The first step was to migrate data from data centers in Boulder, Colo., to the cloud. Today, UNAVCO uses cloud storage for most of its data .
Next, UNAVCO looked for a tool that would organize data and streamline data access, making it more available for researchers. The organization settled on Observable, which enables organizations to develop data libraries and build data visualizations, interactive data applications, and analytics dashboards. Observable uses the concept of computational “notebooks” composed of spreadsheet-like cells, which are building blocks for projects and can contain charts, images, and text.
Most importantly, perhaps, the Observable platform encourages users to explore how other users have worked with data. “If you see someone else solving a problem similar to yours, you can dive in and try to understand how they did it and transplant parts of functionality into what you’re doing,” Mershon noted. “You end up attacking ideas you wouldn’t even try without the community of input.”
New Ways of Working
With Observable in its toolset, UNAVCO’s data access, discovery, and management capabilities have reached a new level, Mershon said. For example, Mershon’s group now uses Observable to build live demos of data APIs, visual tools to query data, and exploratory dashboards.
“[Observable] provides a low-friction playground for testing out ideas that more often than not involve hitting web services that our backend team creates that pulls data from archival tables,” Mershon explained. “Our web services [are] easy to play with when we can create interactive visualizations with user inputs … in an Observable Notebook.”
The feedback loop between accessing a dataset and getting a working prototype that can be shared via a URL is much faster now, he added. “I can have an idea on Monday and send a URL out on our Slack communication channel by Wednesday to see if teammates want to weigh in.”
The platform’s data visualization features also help users explore data. “Very clever people keep coming up with great ways to interact with quantitative data to facilitate rather complex qualitative conclusions," Mershon said. "It’s my job to use the tricks I see in the wild, along with my own tricks, to create better ways to help users interact with data."

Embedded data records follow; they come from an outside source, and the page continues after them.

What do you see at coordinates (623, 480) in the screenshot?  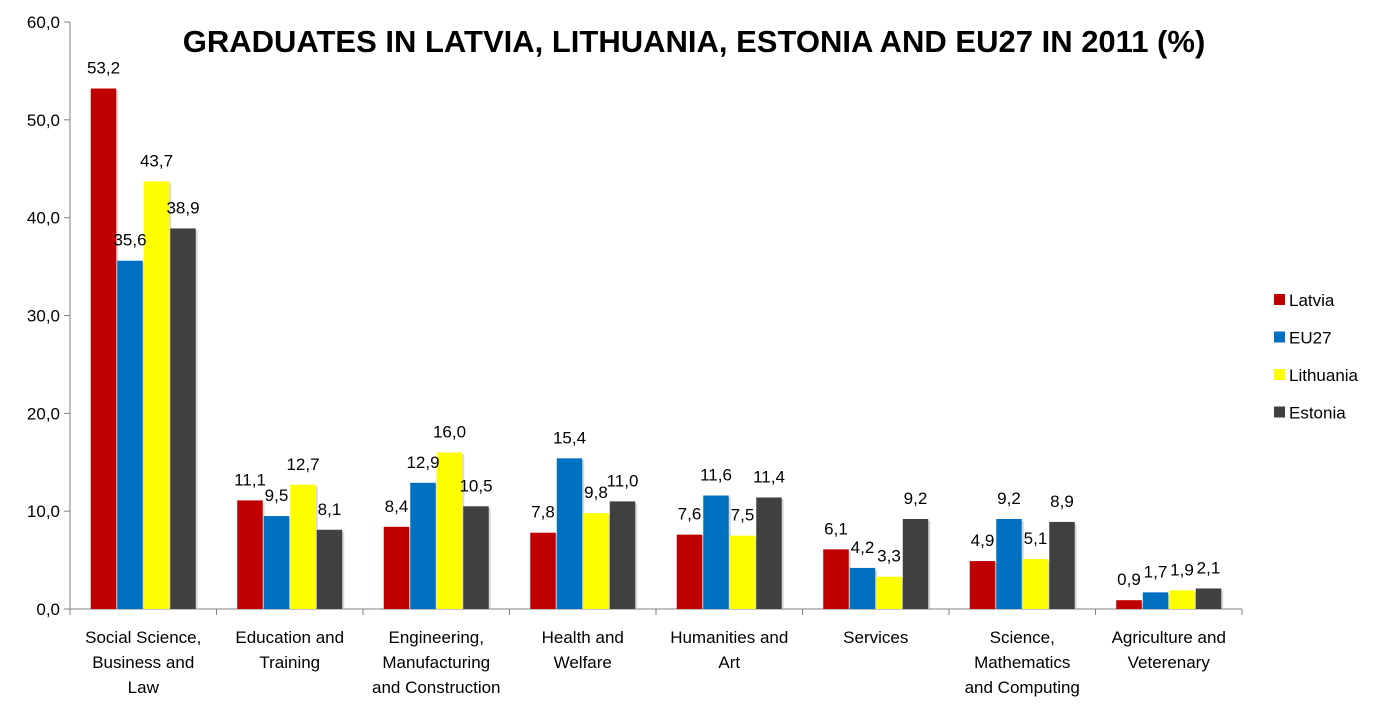 I see `data-label: 11,0` at bounding box center [623, 480].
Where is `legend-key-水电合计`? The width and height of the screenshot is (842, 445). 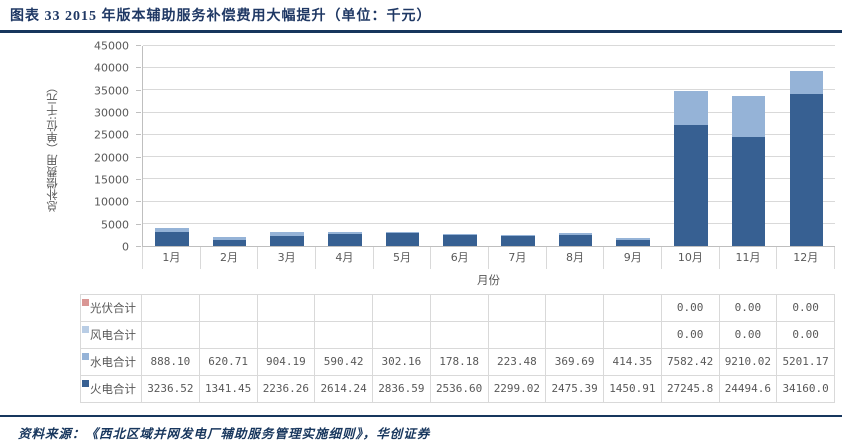 legend-key-水电合计 is located at coordinates (86, 356).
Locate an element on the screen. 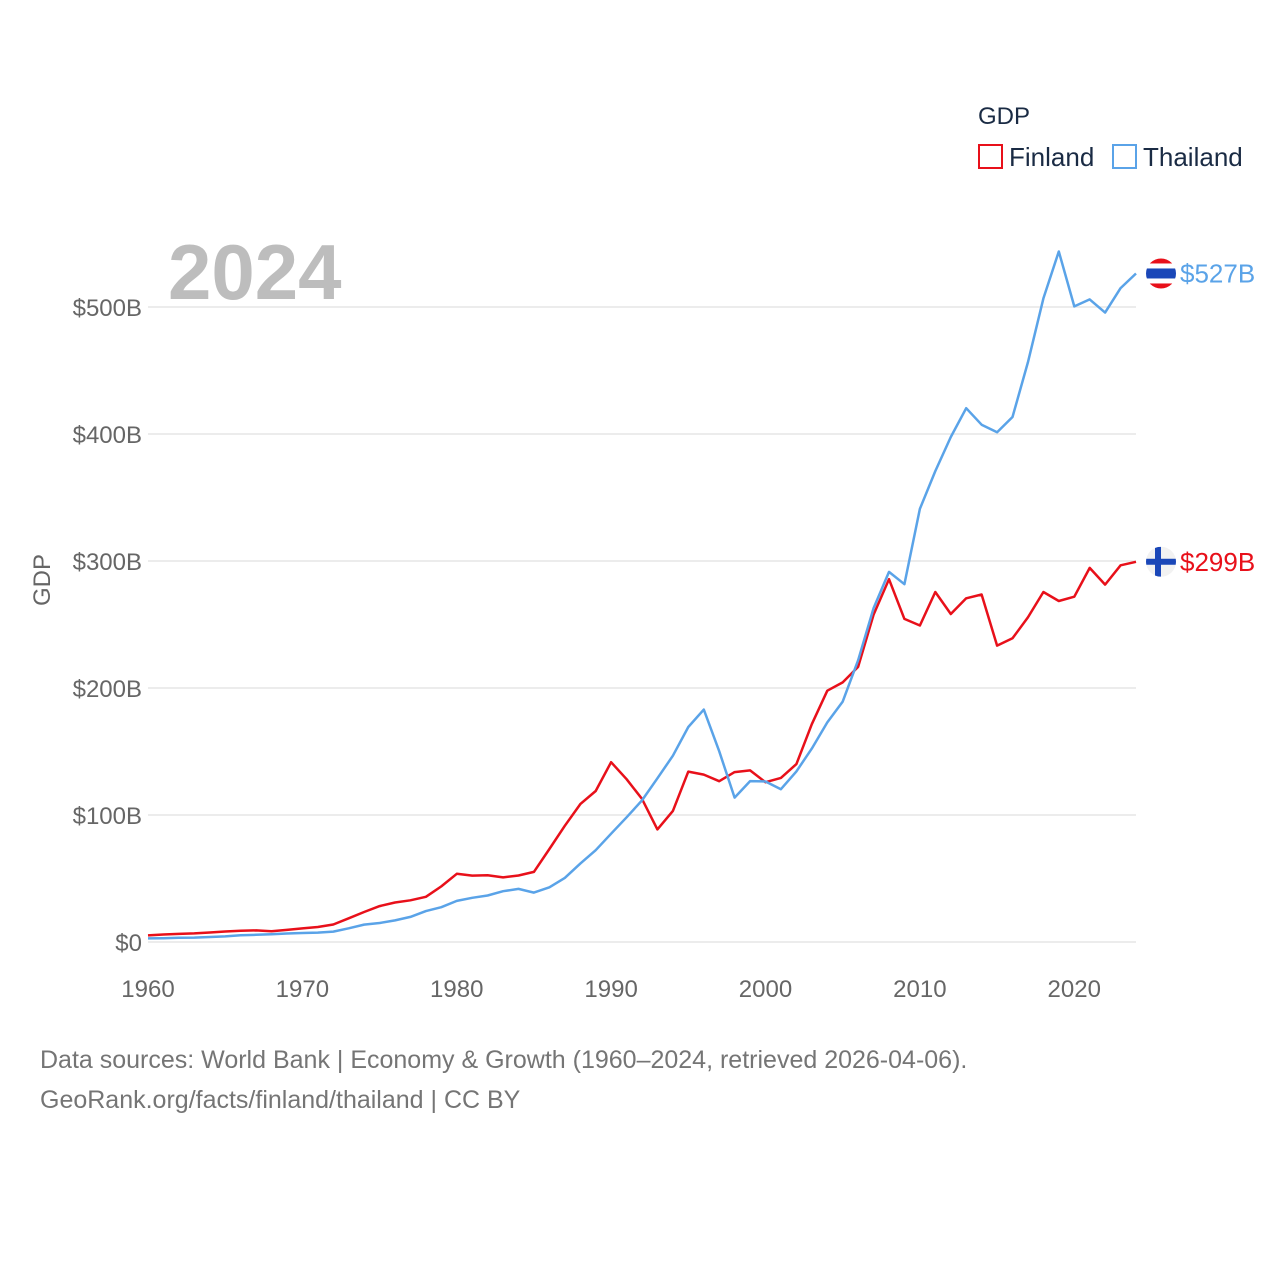 Image resolution: width=1280 pixels, height=1280 pixels. x-tick-label: 2010 is located at coordinates (920, 990).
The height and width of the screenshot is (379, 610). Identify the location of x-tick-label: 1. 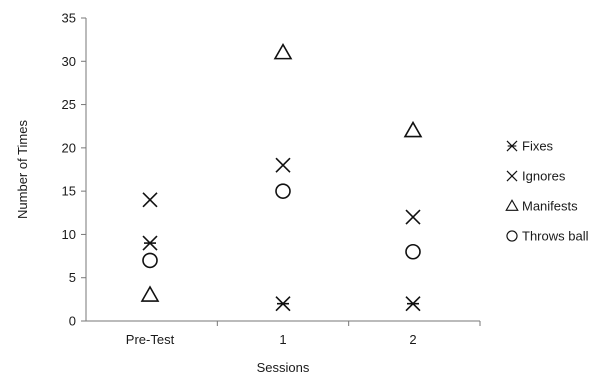
(282, 340).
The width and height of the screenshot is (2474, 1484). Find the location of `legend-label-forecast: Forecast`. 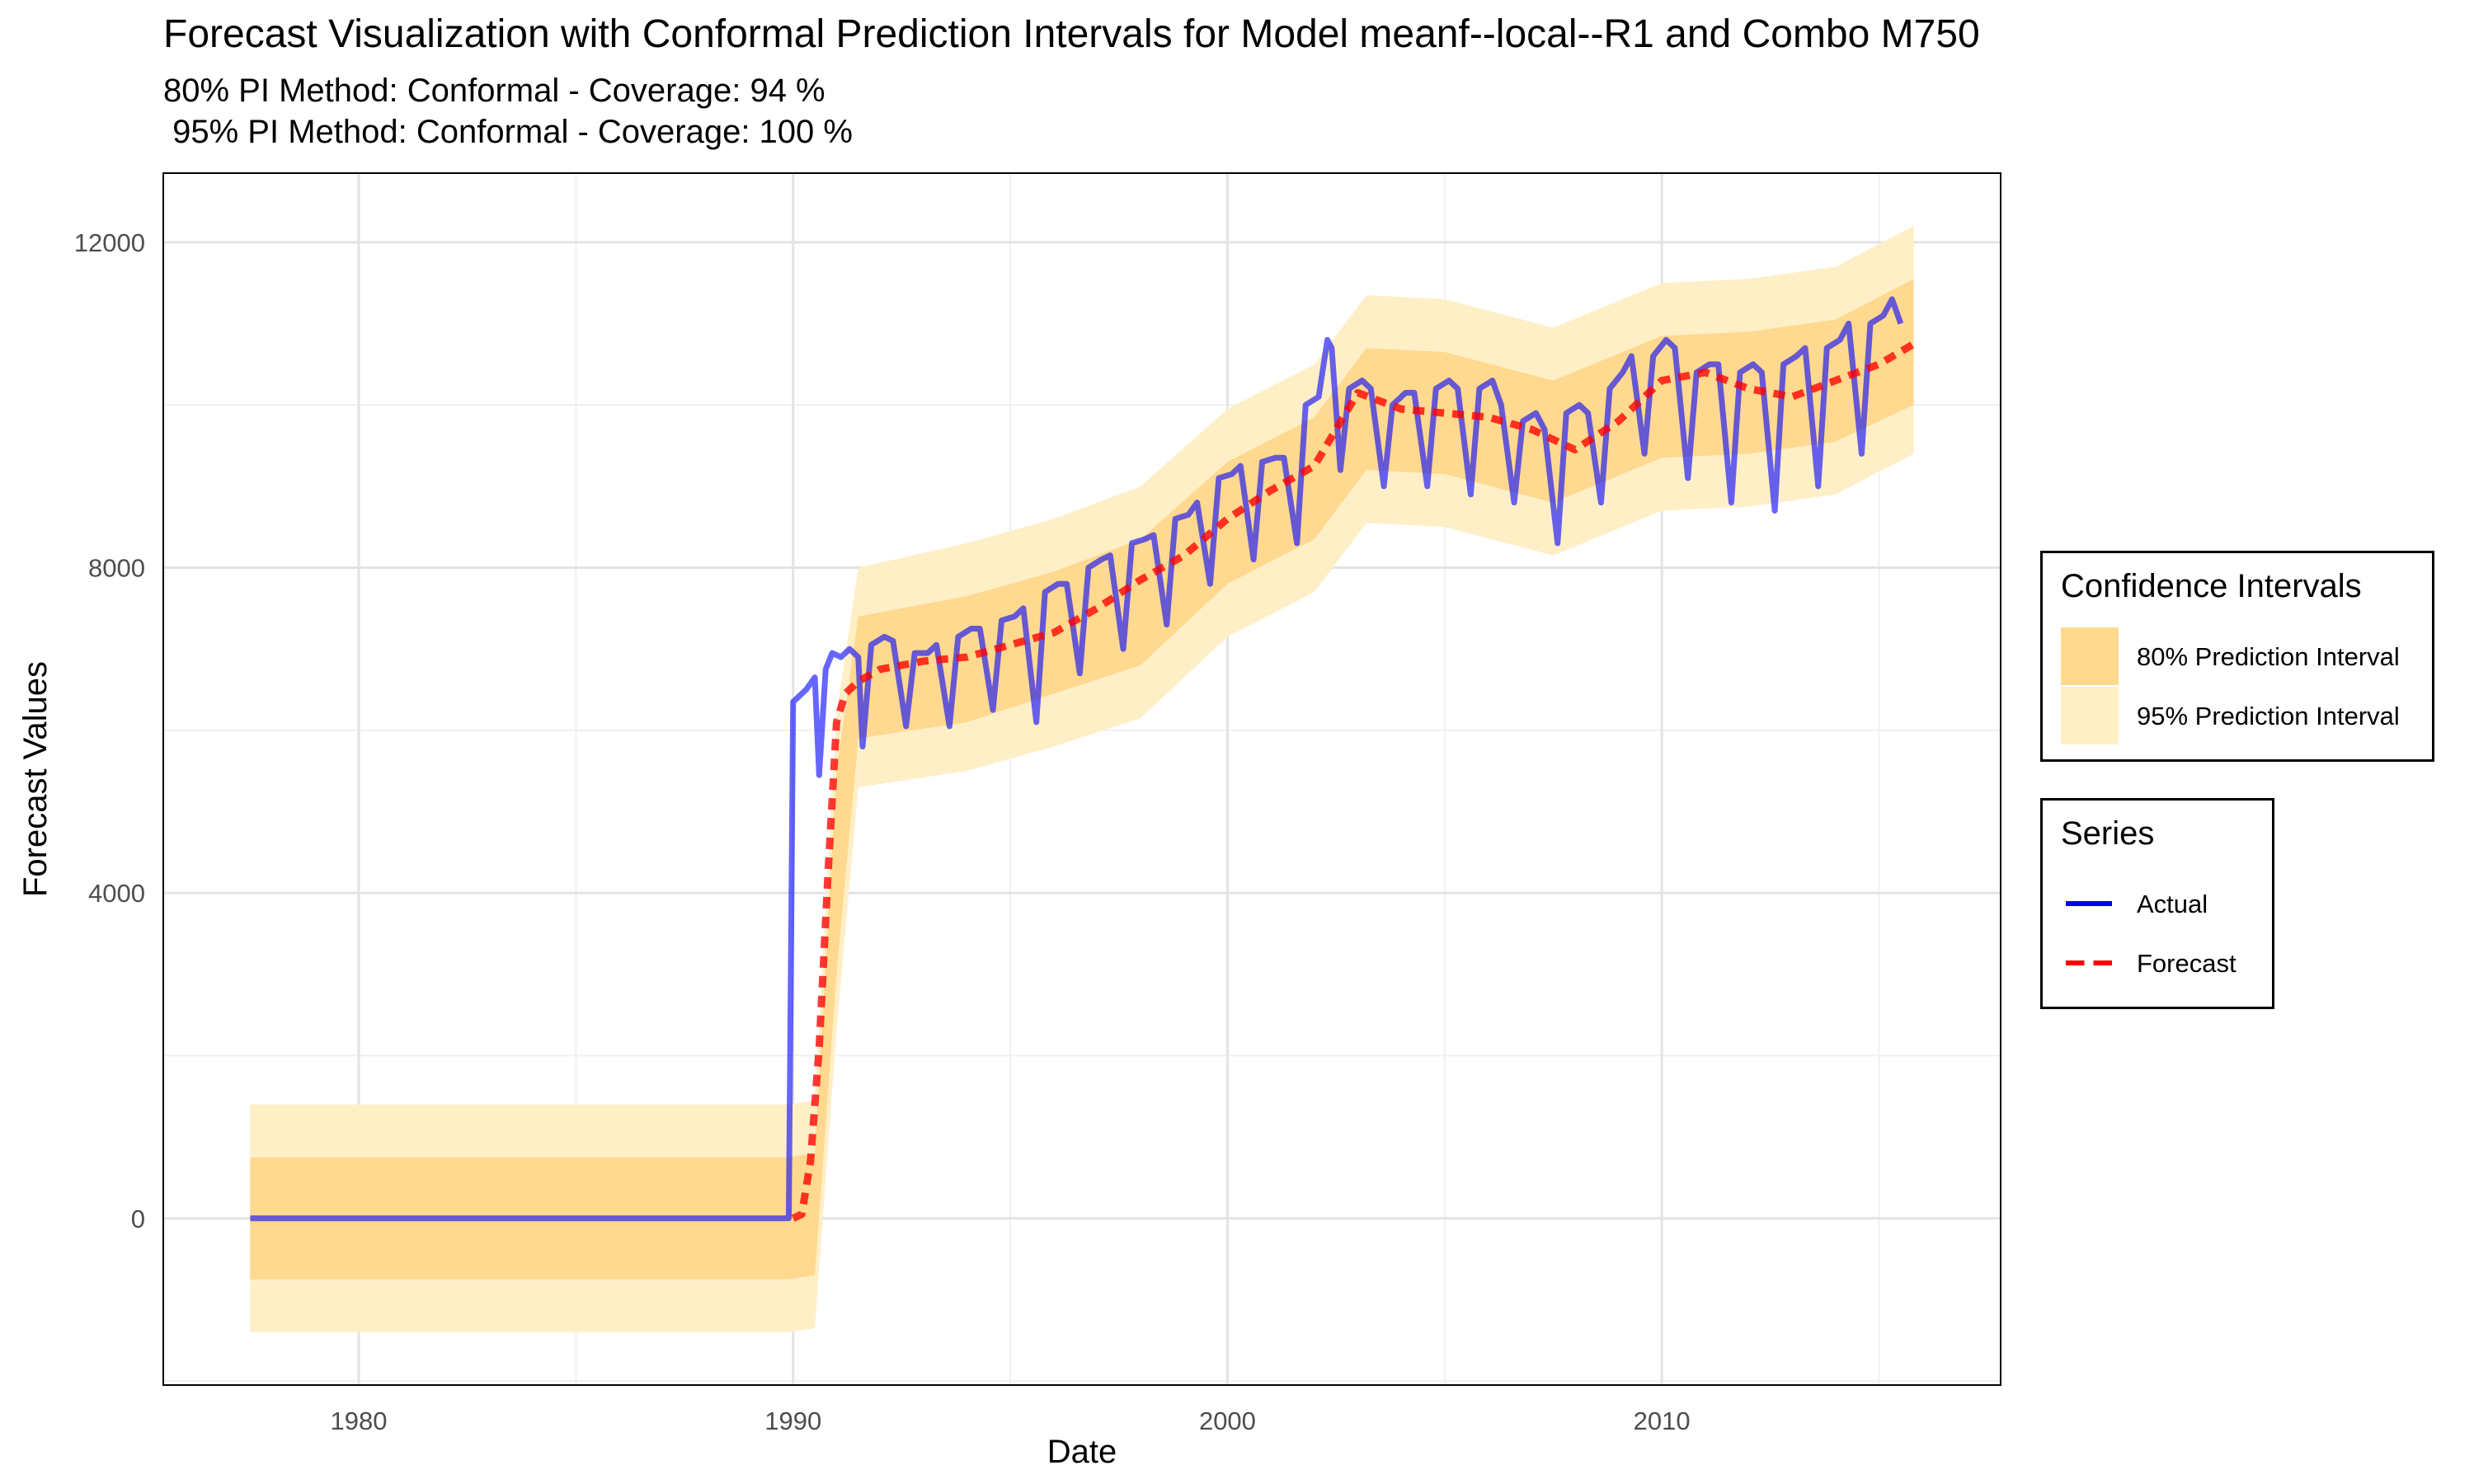

legend-label-forecast: Forecast is located at coordinates (2186, 964).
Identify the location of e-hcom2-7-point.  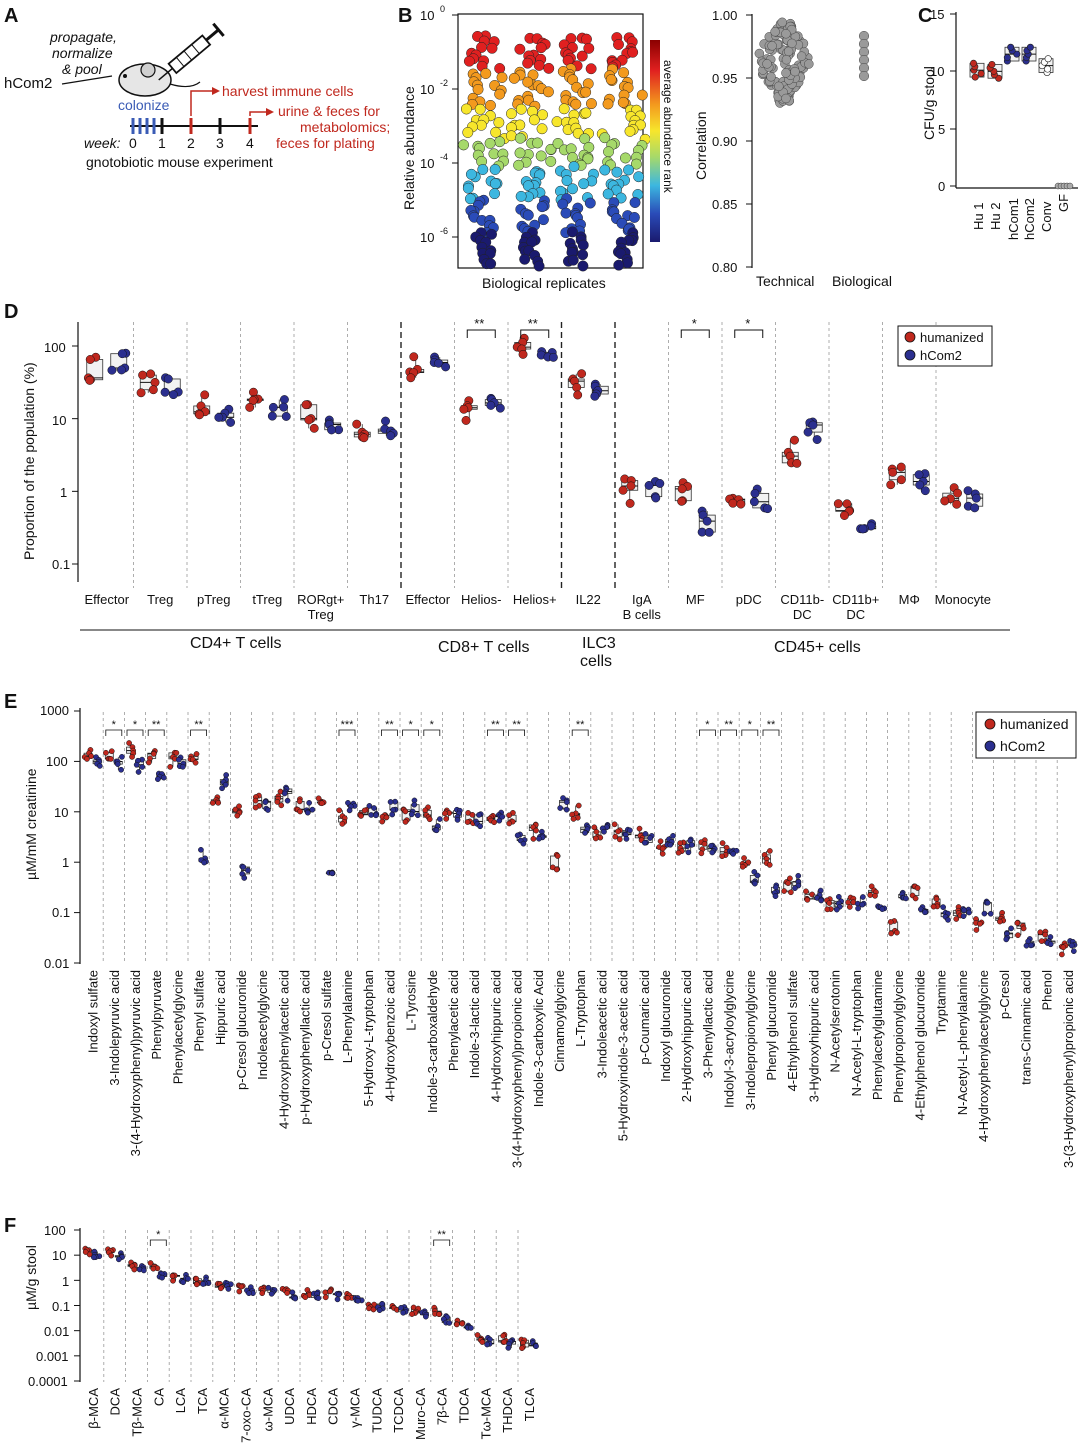
(244, 878).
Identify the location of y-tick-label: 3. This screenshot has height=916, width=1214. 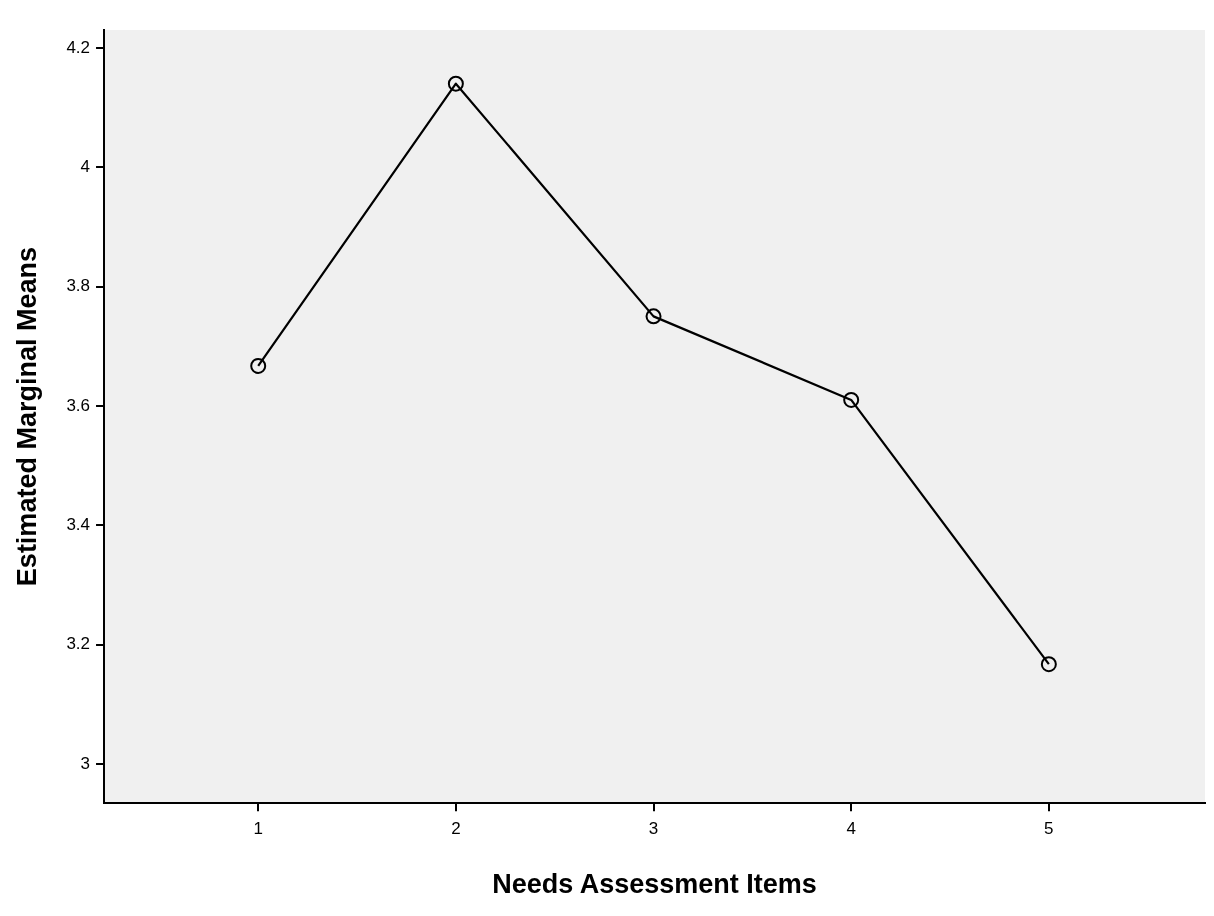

For example, Mershon tends to use interactive maps with colors, bar charts, histograms, and movable polygons. One project he is particularly proud of is an interactive globe that enables users to view an animated timeline of station maintenance for all stations feeding data to the scientific community. The tables are searchable, and users can easily see the amount of maintenance needed across time from various stations. When experienced staffers request a deeper dive into the data, Mershon can now more easily and quickly deliver it.
For another project, Mershon was asked by UNAVCO’s president to build a tool that shows which stations are located on indigenous territories. Mershon combined UNAVCO’s own data with that from Native Land, an application for mapping indigenous territories. Using Observable and the MATBOX microstructure analysis toolbox, he created a mockup in four hours. He completed the project within two days.
With the right tools, UNAVCO can now accomplish many of its goals, including expanded data access to geoscientists, support for research institutions to create their own visualizations, and the ability to rapidly develop prototypes to test ideas.